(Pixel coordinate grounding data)

=== Begin Enclosure ===

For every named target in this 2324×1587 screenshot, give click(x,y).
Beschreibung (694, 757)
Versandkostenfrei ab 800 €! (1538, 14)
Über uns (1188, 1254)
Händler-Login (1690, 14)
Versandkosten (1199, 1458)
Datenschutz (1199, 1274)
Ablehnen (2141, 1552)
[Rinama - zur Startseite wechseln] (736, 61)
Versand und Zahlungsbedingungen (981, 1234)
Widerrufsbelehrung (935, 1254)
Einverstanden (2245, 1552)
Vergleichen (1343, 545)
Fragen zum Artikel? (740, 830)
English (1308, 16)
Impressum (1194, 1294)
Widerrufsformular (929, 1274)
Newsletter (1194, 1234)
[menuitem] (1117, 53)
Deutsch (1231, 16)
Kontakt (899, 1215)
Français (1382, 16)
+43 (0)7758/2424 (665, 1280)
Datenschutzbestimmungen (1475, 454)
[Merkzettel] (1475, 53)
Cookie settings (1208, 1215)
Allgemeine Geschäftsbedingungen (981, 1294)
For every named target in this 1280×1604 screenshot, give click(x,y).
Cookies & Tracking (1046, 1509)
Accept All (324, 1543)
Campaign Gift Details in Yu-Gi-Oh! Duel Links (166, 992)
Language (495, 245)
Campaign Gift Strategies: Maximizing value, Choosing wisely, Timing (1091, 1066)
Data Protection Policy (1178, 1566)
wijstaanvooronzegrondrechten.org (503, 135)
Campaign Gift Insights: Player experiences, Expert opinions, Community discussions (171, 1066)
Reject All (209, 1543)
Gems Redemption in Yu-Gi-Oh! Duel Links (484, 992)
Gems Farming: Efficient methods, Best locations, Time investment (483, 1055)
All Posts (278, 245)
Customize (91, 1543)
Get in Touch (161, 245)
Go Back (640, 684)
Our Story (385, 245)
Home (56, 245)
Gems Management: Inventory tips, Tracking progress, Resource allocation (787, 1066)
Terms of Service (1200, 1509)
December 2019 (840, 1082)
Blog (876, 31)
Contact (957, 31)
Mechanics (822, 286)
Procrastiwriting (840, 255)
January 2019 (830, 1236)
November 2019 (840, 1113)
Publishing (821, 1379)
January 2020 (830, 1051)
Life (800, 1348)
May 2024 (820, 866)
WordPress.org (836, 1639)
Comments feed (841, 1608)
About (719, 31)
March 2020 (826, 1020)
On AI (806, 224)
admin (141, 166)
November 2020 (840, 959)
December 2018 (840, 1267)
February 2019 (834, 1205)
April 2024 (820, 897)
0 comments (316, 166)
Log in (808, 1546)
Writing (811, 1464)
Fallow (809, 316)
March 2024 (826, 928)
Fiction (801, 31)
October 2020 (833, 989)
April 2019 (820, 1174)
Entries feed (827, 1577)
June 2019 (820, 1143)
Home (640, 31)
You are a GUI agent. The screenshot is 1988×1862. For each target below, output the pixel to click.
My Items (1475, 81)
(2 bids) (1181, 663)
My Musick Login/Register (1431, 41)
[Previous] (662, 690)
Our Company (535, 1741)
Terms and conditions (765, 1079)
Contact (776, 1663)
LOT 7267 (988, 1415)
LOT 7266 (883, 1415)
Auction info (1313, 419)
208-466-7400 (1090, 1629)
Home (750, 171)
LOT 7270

=== End Enclosure ===

# What to produce
Return exactly the lines from the line holding "Terms and conditions (765, 1079)" to the last line of the data, with both of those lines included and nothing added.

# Solved exercise
Terms and conditions (765, 1079)
Contact (776, 1663)
LOT 7267 (988, 1415)
LOT 7266 (883, 1415)
Auction info (1313, 419)
208-466-7400 (1090, 1629)
Home (750, 171)
LOT 7270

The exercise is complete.